**Your objective:** Every line of the data must appear again in the answer, exactly as written.

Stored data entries
*-*-*

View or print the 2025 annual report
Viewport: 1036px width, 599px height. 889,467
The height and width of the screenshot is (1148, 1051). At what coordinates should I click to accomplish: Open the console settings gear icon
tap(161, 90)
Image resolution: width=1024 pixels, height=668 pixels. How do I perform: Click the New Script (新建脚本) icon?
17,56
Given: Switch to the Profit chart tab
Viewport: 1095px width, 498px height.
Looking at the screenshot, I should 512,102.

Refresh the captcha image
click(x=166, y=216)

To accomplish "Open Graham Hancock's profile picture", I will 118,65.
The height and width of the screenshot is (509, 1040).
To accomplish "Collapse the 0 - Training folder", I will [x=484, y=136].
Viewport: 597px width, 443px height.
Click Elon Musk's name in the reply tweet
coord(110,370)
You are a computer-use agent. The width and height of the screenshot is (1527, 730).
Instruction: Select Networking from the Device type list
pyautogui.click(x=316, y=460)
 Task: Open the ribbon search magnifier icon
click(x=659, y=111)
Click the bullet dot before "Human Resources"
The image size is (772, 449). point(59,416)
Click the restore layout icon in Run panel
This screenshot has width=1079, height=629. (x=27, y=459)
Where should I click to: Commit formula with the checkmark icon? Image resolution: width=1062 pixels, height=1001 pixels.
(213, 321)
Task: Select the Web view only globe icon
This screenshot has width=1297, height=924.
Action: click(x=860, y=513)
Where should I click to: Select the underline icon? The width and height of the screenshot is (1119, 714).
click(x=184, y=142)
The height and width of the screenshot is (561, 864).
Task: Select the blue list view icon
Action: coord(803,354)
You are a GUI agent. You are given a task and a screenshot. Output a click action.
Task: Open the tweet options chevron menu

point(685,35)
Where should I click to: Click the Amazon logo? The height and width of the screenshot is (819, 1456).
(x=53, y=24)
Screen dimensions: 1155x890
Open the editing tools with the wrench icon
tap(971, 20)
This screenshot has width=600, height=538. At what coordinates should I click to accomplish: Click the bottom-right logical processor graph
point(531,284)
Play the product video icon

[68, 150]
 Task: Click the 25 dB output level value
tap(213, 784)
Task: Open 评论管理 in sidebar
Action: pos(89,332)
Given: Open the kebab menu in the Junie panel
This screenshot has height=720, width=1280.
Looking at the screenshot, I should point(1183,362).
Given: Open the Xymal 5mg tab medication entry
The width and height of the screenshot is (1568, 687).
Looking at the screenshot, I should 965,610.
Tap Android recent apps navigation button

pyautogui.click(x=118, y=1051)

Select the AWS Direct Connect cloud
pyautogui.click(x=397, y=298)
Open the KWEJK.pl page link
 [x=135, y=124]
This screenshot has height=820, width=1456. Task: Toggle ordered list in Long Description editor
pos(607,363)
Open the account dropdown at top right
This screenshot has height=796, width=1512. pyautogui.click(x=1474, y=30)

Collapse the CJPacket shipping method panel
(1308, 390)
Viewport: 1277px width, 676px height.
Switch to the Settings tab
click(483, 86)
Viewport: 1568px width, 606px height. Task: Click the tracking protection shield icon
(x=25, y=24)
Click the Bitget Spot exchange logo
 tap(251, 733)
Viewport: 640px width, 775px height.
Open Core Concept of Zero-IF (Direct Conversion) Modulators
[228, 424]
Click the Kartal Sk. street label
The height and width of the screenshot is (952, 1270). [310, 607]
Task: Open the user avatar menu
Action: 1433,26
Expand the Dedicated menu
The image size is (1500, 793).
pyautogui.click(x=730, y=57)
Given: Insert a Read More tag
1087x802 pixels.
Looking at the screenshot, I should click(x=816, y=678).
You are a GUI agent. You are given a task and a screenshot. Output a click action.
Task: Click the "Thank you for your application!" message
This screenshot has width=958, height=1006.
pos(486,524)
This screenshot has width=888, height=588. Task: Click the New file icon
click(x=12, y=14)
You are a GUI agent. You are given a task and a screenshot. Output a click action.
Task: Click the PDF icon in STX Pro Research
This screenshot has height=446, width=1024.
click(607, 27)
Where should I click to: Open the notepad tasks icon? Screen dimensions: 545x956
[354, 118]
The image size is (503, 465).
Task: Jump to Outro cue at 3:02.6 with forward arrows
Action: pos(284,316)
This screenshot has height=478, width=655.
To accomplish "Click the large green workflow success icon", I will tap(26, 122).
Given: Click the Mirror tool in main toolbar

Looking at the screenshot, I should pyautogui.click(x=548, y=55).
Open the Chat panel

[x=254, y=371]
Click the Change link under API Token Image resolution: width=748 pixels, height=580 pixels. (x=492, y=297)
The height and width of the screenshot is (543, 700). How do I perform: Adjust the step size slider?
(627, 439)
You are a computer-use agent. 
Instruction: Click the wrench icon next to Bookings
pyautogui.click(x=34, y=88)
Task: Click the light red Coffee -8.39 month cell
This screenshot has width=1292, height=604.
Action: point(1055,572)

*-*-*

**Exercise output:**
View or print the 2025 annual report
Viewport: 1036px width, 599px height. 889,467
The height and width of the screenshot is (1148, 1051). At what coordinates should I click to accomplish: Open the console settings gear icon
tap(161, 90)
Image resolution: width=1024 pixels, height=668 pixels. How do I perform: Click the New Script (新建脚本) icon?
17,56
Given: Switch to the Profit chart tab
Viewport: 1095px width, 498px height.
Looking at the screenshot, I should 512,102.

Refresh the captcha image
click(x=166, y=216)

To accomplish "Open Graham Hancock's profile picture", I will 118,65.
The height and width of the screenshot is (509, 1040).
To accomplish "Collapse the 0 - Training folder", I will [x=484, y=136].
Viewport: 597px width, 443px height.
Click Elon Musk's name in the reply tweet
coord(110,370)
You are a computer-use agent. The width and height of the screenshot is (1527, 730).
Instruction: Select Networking from the Device type list
pyautogui.click(x=316, y=460)
 Task: Open the ribbon search magnifier icon
click(x=659, y=111)
Click the bullet dot before "Human Resources"
The image size is (772, 449). point(59,416)
Click the restore layout icon in Run panel
This screenshot has width=1079, height=629. (x=27, y=459)
Where should I click to: Commit formula with the checkmark icon? Image resolution: width=1062 pixels, height=1001 pixels.
(213, 321)
Task: Select the Web view only globe icon
This screenshot has width=1297, height=924.
Action: click(x=860, y=513)
Where should I click to: Select the underline icon? The width and height of the screenshot is (1119, 714).
click(x=184, y=142)
The height and width of the screenshot is (561, 864).
Task: Select the blue list view icon
Action: coord(803,354)
You are a GUI agent. You are given a task and a screenshot. Output a click action.
Task: Open the tweet options chevron menu

point(685,35)
Where should I click to: Click the Amazon logo? The height and width of the screenshot is (819, 1456).
(x=53, y=24)
Screen dimensions: 1155x890
Open the editing tools with the wrench icon
tap(971, 20)
This screenshot has width=600, height=538. At what coordinates should I click to accomplish: Click the bottom-right logical processor graph
point(531,284)
Play the product video icon

[68, 150]
 Task: Click the 25 dB output level value
tap(213, 784)
Task: Open 评论管理 in sidebar
Action: pos(89,332)
Given: Open the kebab menu in the Junie panel
This screenshot has height=720, width=1280.
Looking at the screenshot, I should point(1183,362).
Given: Open the Xymal 5mg tab medication entry
The width and height of the screenshot is (1568, 687).
Looking at the screenshot, I should 965,610.
Tap Android recent apps navigation button

pyautogui.click(x=118, y=1051)

Select the AWS Direct Connect cloud
pyautogui.click(x=397, y=298)
Open the KWEJK.pl page link
 [x=135, y=124]
This screenshot has height=820, width=1456. Task: Toggle ordered list in Long Description editor
pos(607,363)
Open the account dropdown at top right
This screenshot has height=796, width=1512. pyautogui.click(x=1474, y=30)

Collapse the CJPacket shipping method panel
(1308, 390)
Viewport: 1277px width, 676px height.
Switch to the Settings tab
click(483, 86)
Viewport: 1568px width, 606px height. Task: Click the tracking protection shield icon
(x=25, y=24)
Click the Bitget Spot exchange logo
 tap(251, 733)
Viewport: 640px width, 775px height.
Open Core Concept of Zero-IF (Direct Conversion) Modulators
[228, 424]
Click the Kartal Sk. street label
The height and width of the screenshot is (952, 1270). [310, 607]
Task: Open the user avatar menu
Action: 1433,26
Expand the Dedicated menu
The image size is (1500, 793).
pyautogui.click(x=730, y=57)
Given: Insert a Read More tag
1087x802 pixels.
Looking at the screenshot, I should click(x=816, y=678).
You are a GUI agent. You are given a task and a screenshot. Output a click action.
Task: Click the "Thank you for your application!" message
This screenshot has width=958, height=1006.
pos(486,524)
This screenshot has width=888, height=588. Task: Click the New file icon
click(x=12, y=14)
You are a GUI agent. You are given a task and a screenshot. Output a click action.
Task: Click the PDF icon in STX Pro Research
This screenshot has height=446, width=1024.
click(607, 27)
Where should I click to: Open the notepad tasks icon? Screen dimensions: 545x956
[354, 118]
The image size is (503, 465).
Task: Jump to Outro cue at 3:02.6 with forward arrows
Action: pos(284,316)
This screenshot has height=478, width=655.
To accomplish "Click the large green workflow success icon", I will tap(26, 122).
Given: Click the Mirror tool in main toolbar

Looking at the screenshot, I should pyautogui.click(x=548, y=55).
Open the Chat panel

[x=254, y=371]
Click the Change link under API Token Image resolution: width=748 pixels, height=580 pixels. (x=492, y=297)
The height and width of the screenshot is (543, 700). How do I perform: Adjust the step size slider?
(627, 439)
You are a computer-use agent. 
Instruction: Click the wrench icon next to Bookings
pyautogui.click(x=34, y=88)
Task: Click the light red Coffee -8.39 month cell
This screenshot has width=1292, height=604.
Action: point(1055,572)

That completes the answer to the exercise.